**Fragmento del texto**
+===+

El flaco no pudo hacer nada por mi, más que escucharme por dos minutos. Me pidió ir a un lugar seguro y tranquilizarme.
A estas alturas no se sí acabé en uno. Solo se que así, en pijama y despeinada, salí corriendo buscando a alguien que me escuchara...
Abrió la puerta mas dormido que despierto ( supongo que es normal cuando pides ayuda a esas horas) Me preparó un te y dejó que hablara.
Le conté de la furia y el enojo, de como vi pasar el puño a un costado de mi cara. De la mano sangrando y del hoyo en la puerta de mi cuarto. Una y otra vez le repetía para confirmarme que esa era la última vez que pasaría, que ya no habría una segunda ocasión.
Él me escuchó hasta que la adrenalina se me acabó y entonces comenzó a hablar. Como es usual en él, me contó una historia y después lanzó una pregunta, de esas que duelen cuando las entiendes: ¿Qué más tendría que pasar para que te dieras cuenta de lo que sucede?
Pasaron todo tipo de imágenes en mi cabeza desde un choque por exceso de velocidad, una pelea, un ojo morado, un brazo roto, gritos, golpes...no pude más que llorar.
No podía creer lo cerca que estuve de la violencia, de convertirme en parte de una estadística. ¿Por qué lo había permitido? ¿Por qué le había abierto la puerta de esa manera a un trato que no merecía?
Caí exhausta y rendida. No quería pensar más, no quería saber que nadie es más responsable de esa violencia que yo.

+===+

**Instrucciones de la tarea**
¿Puedes reescribir el relato empezando por "El flaco no" y siguiendo hasta "dejó que hablara.", con "camisón" en lugar de "pijama"?

**Contenido del conjunto**
+===+

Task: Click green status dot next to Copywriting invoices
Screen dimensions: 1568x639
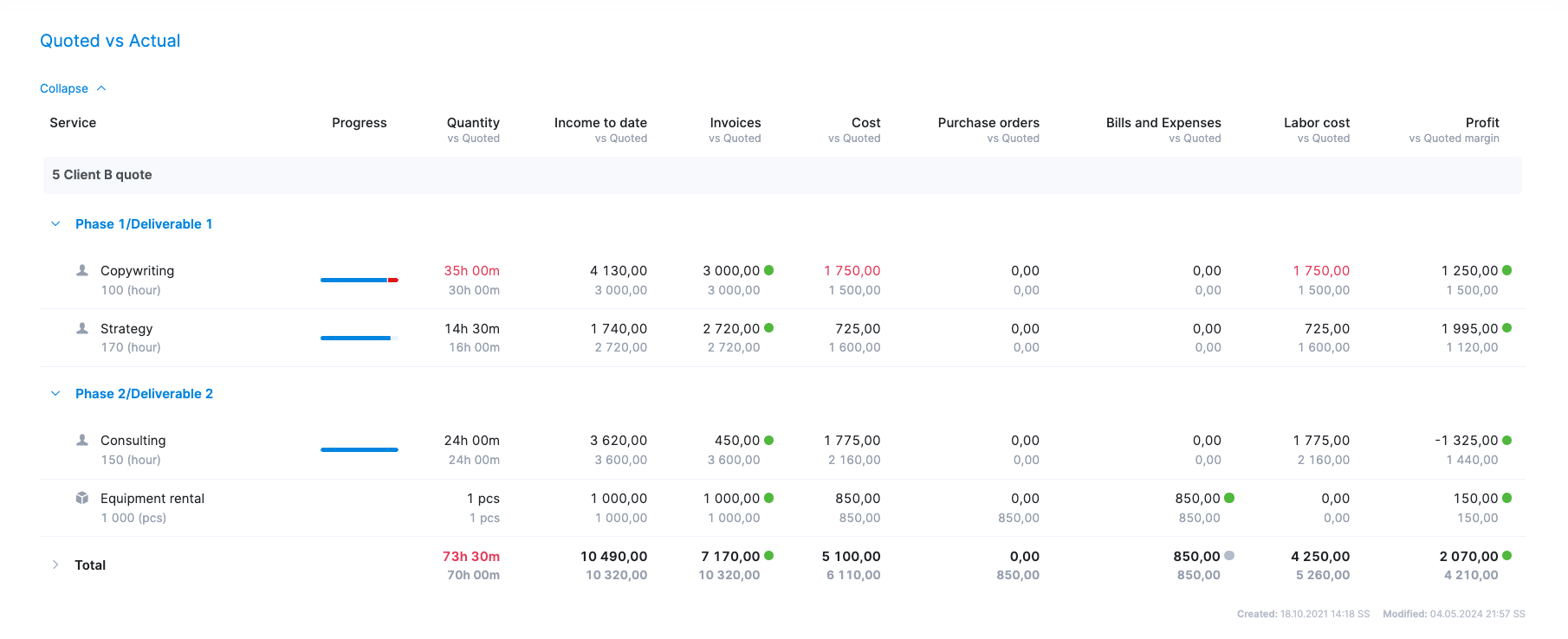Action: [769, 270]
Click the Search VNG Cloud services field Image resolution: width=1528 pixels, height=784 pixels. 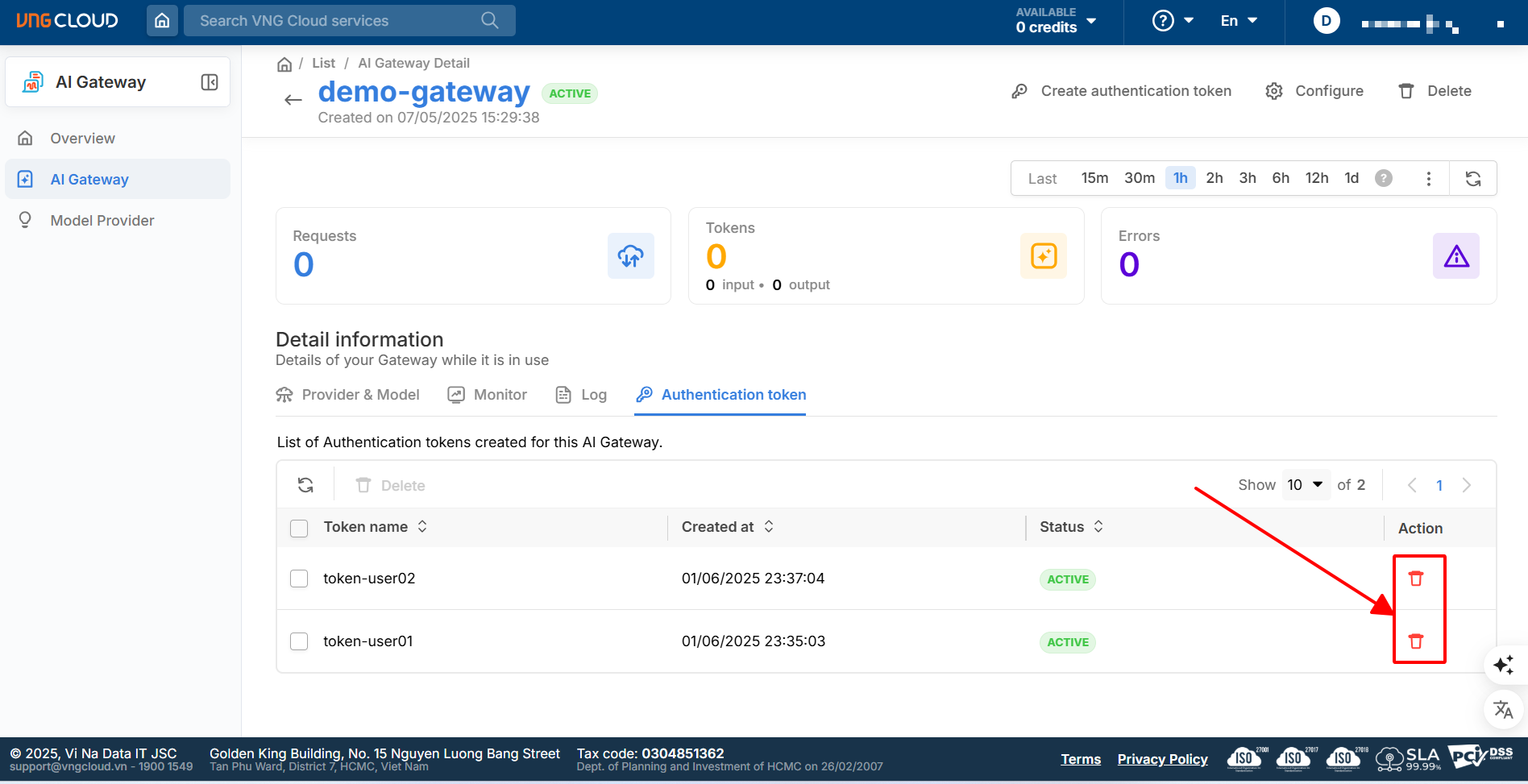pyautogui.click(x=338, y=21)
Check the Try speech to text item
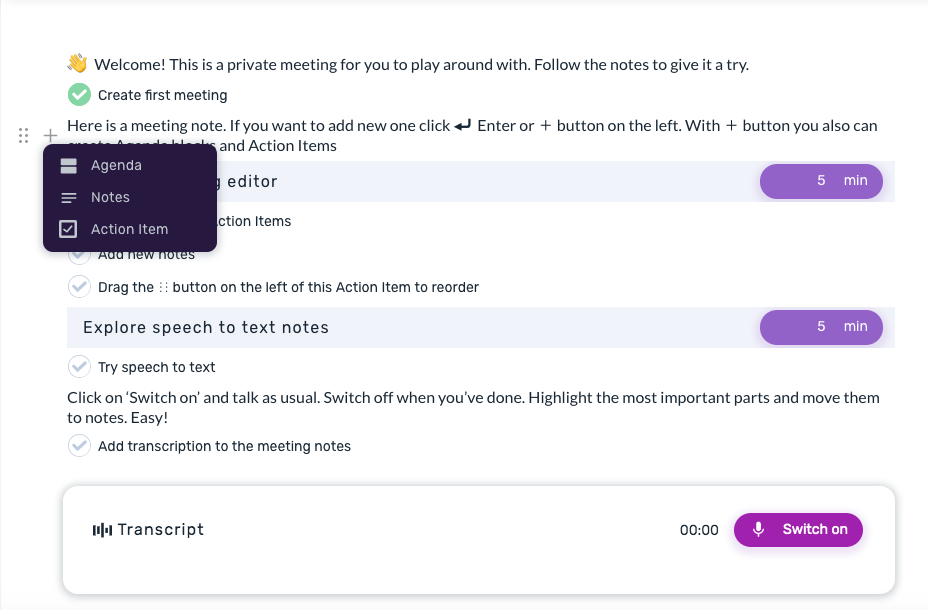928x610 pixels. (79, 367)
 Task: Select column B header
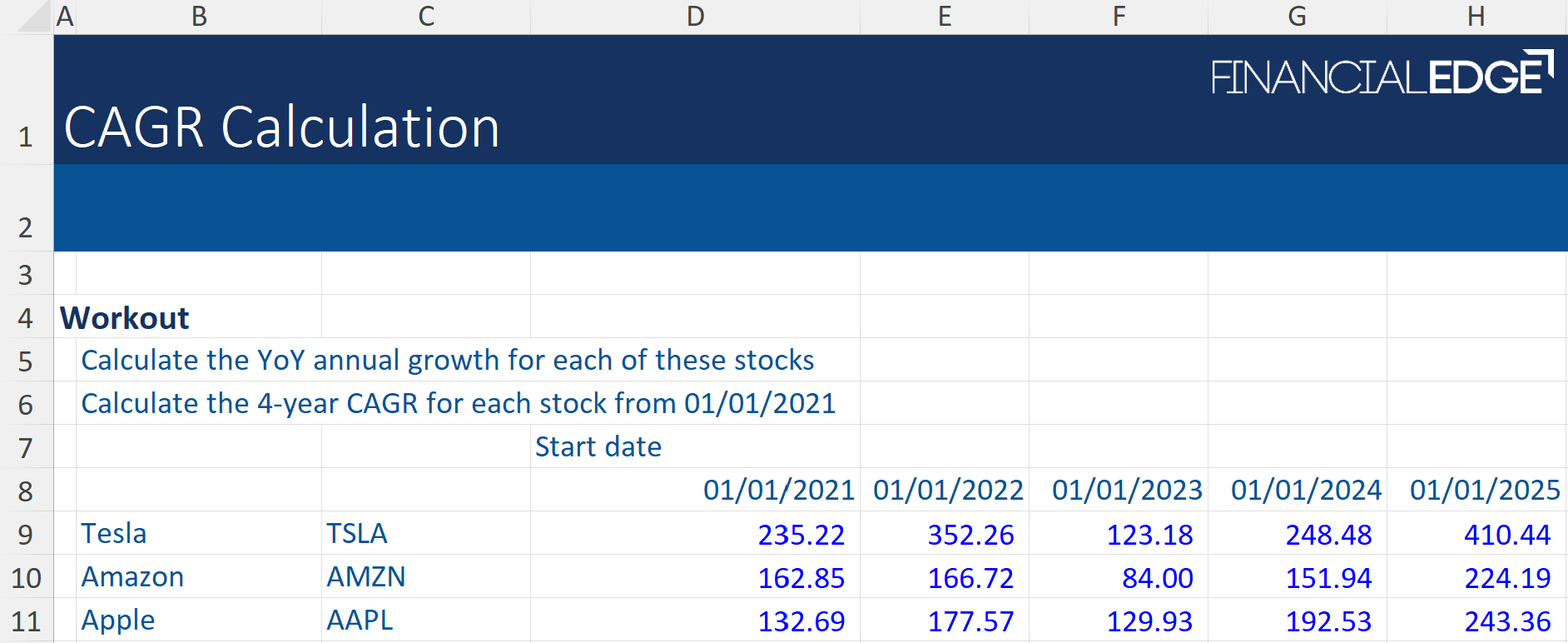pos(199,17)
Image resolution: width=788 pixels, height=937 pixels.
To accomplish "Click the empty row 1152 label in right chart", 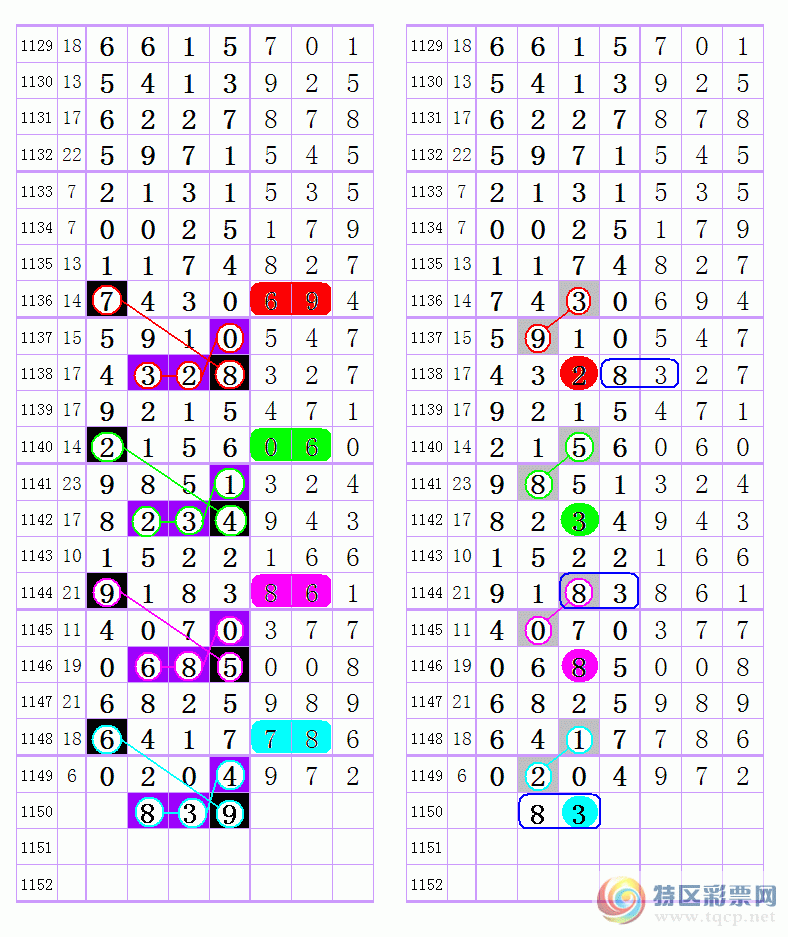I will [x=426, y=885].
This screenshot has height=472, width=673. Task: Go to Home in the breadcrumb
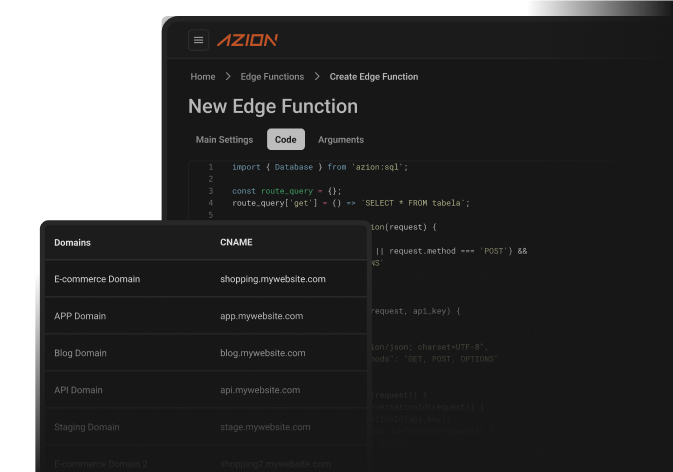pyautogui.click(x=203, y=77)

+===+

**Respuesta al problema**
El flaco no pudo hacer nada por mi, más que escucharme por dos minutos. Me pidió ir a un lugar seguro y tranquilizarme.
A estas alturas no se sí acabé en uno. Solo se que así, en camisón y despeinada, salí corriendo buscando a alguien que me escuchara...
Abrió la puerta mas dormido que despierto ( supongo que es normal cuando pides ayuda a esas horas) Me preparó un te y dejó que hablara.